One in 10 Americans believe their mental health has worsened over the last year, new CVS Health data shows. But six in 10 physicians say they’ve noticed their patients’ mental health deteriorating, revealing a disconnect between what patients think about their health and what their physician thinks.
“Some of this is that people are just getting used to having their mental health being impacted, whether that’s an increase in anxiousness or fear, or anxiety or situational depression,” said Cara McNulty, president of behavioral health and mental wellbeing at CVS Health.
The data, released Monday, came from a survey done in partnership with the Harris Poll. The survey was conducted online between March 7 and March 24 and included responses from 3,400 consumers, physicians and pharmacists.
The survey also found that while 42% of respondents are concerned about their mental health, only 12% are seeing a mental health professional, such as a psychiatrist, psychologist, psychotherapist or wellbeing therapist. Younger respondents are especially struggling: 60% of those aged 18 to 32 years old are concerned about their mental health.
Part of this could be social media. About six in 10 younger adults said that social media has hurt their mental health, versus 22% of those aged 57 and older.

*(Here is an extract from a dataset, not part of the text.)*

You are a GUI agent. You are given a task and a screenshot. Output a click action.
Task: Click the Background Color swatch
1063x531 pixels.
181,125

“You can look at a group of 18-year-olds sitting together or eating together and they’re often all on their phone,” McNulty said. “But that’s how they’ve learned to communicate, and yet they feel more lonely than they ever have. They often feel more isolated and have experienced struggles with technology because often what they see is everybody’s perfect. … These young adults start comparing themselves and getting wrapped up in the fact that they don’t look like others they see.”

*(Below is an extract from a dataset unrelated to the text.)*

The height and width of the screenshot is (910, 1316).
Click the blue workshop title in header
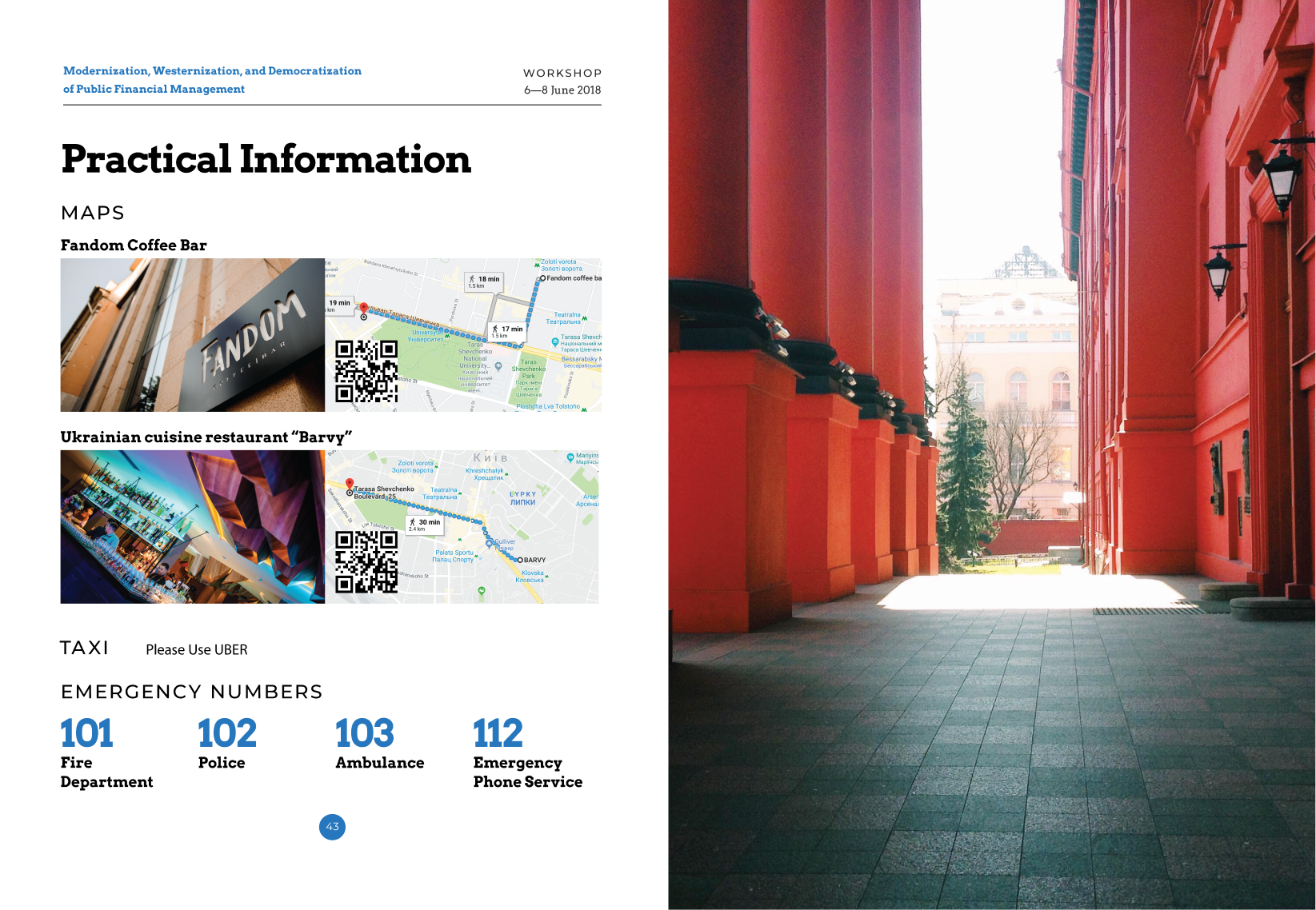pyautogui.click(x=212, y=80)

While social media may be negatively impacting young adults’ mental health, technology and social media is also helping them receive help, the survey showed. About 30% of those aged 18 to 32 said they rely on the internet and social media to find mental health information, six times more than those aged 57 and older. Adults aged 33 to 40 years old also find digital health beneficial when it comes to behavioral healthcare, with 85% saying it has made care more accessible.
CVS Health has ramped up its mental health strategy in recent years, including providing depression screenings at 1,100 MinuteClinic locations. Some MinuteClinics also have access to in-person and virtual mental health support. In addition, its Beauty Mark Initiative uses natural, unedited photos on marketing materials to support self-image.
The company also provides mental health resources on its website, along with resources geared toward the LGBTQ+ community, who are especially in need of support.
Other retailers are providing mental health support as well, including Walgreens, which has website of resources. Startups like Woebot, Brightline and FOLX are also gaining traction by supporting people digitally.